Several observations suggest that the G₂/M arrest observed in our U2-OS cell clones with Cdk2-dn induction occurs within G₂ rather than M phase: the arrested cells have uncondensed DNA, low levels of cyclin B-associated kinase activity, and high levels of tyrosine-phosphorylated Cdk1. Furthermore, induction of Cdk2-dn in nocodazole-arrested cells did not interfere with mitosis following removal of the drug. Induction of Cdk2-dn yielded moderately lower cyclin B levels, consistent with the microinjection results in these cells (42). However, we observed that cyclin B levels actually declined as U2-OS cells progressed from S through G₂/M in our experimental settings, in the absence of Cdk2-dn induction, raising doubt as to whether stabilization of cyclin B is a critical factor. Cells with Cdk2-dn induction appear to have an additional block to the activation of Cdk1, subsequent to cyclin B binding. These results point to a key role for Cdk2 in mediating entry into mitosis.

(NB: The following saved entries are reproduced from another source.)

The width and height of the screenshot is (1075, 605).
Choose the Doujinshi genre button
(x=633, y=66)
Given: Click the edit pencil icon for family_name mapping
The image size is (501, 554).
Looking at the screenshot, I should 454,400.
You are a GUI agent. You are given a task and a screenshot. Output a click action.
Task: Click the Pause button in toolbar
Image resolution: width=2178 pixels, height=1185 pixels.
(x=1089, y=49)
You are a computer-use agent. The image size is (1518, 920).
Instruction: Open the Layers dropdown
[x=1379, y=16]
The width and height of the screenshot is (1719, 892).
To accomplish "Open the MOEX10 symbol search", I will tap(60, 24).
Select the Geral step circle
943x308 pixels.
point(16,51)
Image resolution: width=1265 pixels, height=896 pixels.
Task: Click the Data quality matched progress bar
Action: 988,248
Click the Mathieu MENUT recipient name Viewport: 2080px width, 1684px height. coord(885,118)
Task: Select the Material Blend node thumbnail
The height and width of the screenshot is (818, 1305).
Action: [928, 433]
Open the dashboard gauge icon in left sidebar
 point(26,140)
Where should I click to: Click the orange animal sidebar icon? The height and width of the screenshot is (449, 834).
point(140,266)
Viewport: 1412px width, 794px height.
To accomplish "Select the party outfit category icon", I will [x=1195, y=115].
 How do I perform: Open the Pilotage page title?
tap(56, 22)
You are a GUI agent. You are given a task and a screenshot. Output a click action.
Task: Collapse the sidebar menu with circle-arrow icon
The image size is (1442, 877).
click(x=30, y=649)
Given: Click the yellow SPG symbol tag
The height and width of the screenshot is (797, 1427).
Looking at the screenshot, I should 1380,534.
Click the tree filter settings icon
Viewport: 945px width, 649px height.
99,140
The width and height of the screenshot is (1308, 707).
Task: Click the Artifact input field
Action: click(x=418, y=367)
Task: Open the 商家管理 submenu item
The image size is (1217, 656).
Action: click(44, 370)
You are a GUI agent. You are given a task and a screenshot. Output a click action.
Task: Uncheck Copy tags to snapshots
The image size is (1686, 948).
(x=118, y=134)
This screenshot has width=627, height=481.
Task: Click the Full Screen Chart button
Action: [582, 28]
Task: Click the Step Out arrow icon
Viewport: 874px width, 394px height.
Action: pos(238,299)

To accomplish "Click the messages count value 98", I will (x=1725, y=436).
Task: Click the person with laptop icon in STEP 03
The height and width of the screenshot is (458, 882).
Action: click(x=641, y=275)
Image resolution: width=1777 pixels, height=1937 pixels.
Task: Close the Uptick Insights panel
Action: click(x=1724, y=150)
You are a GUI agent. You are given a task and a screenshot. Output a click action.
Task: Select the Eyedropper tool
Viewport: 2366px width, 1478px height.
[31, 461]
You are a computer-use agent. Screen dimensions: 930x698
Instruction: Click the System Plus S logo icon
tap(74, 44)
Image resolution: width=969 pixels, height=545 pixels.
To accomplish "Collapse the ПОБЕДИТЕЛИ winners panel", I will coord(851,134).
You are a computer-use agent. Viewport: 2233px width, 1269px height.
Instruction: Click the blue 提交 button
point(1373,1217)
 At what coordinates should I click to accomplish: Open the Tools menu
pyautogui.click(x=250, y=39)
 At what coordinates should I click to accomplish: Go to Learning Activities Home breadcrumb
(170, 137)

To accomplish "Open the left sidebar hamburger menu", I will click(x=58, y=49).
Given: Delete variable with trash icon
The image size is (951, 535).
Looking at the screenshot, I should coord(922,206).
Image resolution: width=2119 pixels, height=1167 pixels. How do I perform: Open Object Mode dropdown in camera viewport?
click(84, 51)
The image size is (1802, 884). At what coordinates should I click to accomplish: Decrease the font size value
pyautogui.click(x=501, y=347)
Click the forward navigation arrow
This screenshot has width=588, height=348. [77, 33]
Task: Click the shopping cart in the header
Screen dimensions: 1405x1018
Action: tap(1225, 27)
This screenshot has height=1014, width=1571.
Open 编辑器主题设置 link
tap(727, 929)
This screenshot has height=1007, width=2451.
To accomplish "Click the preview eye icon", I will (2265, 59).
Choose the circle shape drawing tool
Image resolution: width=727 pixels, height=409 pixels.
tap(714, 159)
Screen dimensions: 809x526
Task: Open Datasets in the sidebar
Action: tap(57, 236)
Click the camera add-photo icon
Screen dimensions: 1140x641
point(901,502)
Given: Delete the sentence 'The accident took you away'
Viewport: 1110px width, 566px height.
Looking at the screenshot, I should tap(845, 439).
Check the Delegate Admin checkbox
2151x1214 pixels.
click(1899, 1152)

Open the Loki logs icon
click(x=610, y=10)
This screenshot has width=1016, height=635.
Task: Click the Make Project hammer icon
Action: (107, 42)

Is the defect in mitotic entry in U2-OS cells with Cdk2-dn induction the same as that present in the Cdk2-depleted Xenopus egg extracts and p21^WAF1/CIP1-injected HeLa cells? In the Xenopus egg extracts, Cdk2 depletion blocked activation of exogenous cyclin B and appeared to favor inhibitory phosphorylation of Cdk1, a process thought to follow cyclin B binding (23, 50). These results are consistent with our observations in U2-OS cells. The mitotic block in HeLa cells could be rescued with co-injection of Cdc25 or active cyclin B-Cdk1 complexes. Similarly, we have preliminary evidence that adenovirus-mediated expression of a Cdk1 mutant resistant to inhibitory phosphorylation (30) can rescue the G₂ block imposed by Cdk2-dn (data not shown). Thus, we believe that the major defect resulting from Cdk2 inhibition in each of these experimental systems is an inability to activate cyclin B-Cdk1 complexes. We suggest that inhibitory phosphorylation of Cdk1 is a default state that is overcome by the peak in Cdk2 kinase activity achieved during G₂ phase and/or release of Cdk2 complexes from S-phase substrates. The notion that tyrosine phosphorylation of Cdk1 may limit normal cell cycle progression is supported by the observation that Cdk1 migrated in a slower-migrating form as synchronized leukemia cells traversed G₂ (10). Candidate targets of Cdk2 in Cdk1 regulation include CDC25B (10), CDC25C (7), Mik1 (1), Protein phosphatase 2A (27, 31), Pin1 (77), Plx1 (60), and Plkk 1 (60).

G₂ versus late S.

We have used the standard operational definition that cells with fully replicated DNA, as judged by flow cytometry, are in G₂ or M phase. Whether such cells have actually completed S phase or, instead, retain small amounts of unreplicated DNA or DNA strand breaks cannot be determined. In fact, it has recently been demonstrated that approximately 1% of the genome is replicated within 90 min of mitosis in different mammalian cell types, within the period standardly defined as G₂ (76). The replication of specific sequences from autosomes and, in female cells, the inactivated X chromosome appears to occur preferentially at the end of S phase. If, indeed, Cdk2-dn preferentially arrests cells in late S phase, then the blocked steps would appear to be distinct from those performed earlier in S phase. This notion derives from the observation that clones expressing only moderate amounts of Cdk2-dn progress well through early and mid-S phase but still arrest in late S/G₂ (Fig. 5).

Implications.

Our results provide strong evidence that Cdk2 is required not only for entry into the cell division cycle but also for efficient progression through S and G₂ phases. Our results imply that physiologic cell cycle inhibitors may mediate S and G₂ arrests by targeting Cdk2. For example, p21^WAF1/CIP1 is induced in response to irradiation and contributes to G₂ arrest (3, 15). During the arrest Cdk1 becomes tyrosine phosphorylated, an effect thus far ascribed to other events, such as direct Chk1-mediated inhibition of CDC25 (4, 20, 63). p21^WAF1/CIP1 is known to bind primarily to Cdk2 in this setting (59). Our results suggest that inhibition of Cdk2 by p21^WAF1/CIP1 may also foster tyrosine phosphorylation of Cdk1. In the same vein, recent experiments suggest that transient overexpression of cyclin E-Cdk2 can relieve the G₂/M arrest mediated by transforming growth factor β in Mv1Lu cells (80) and sustained overexpression can contribute to chromosomal instability (69).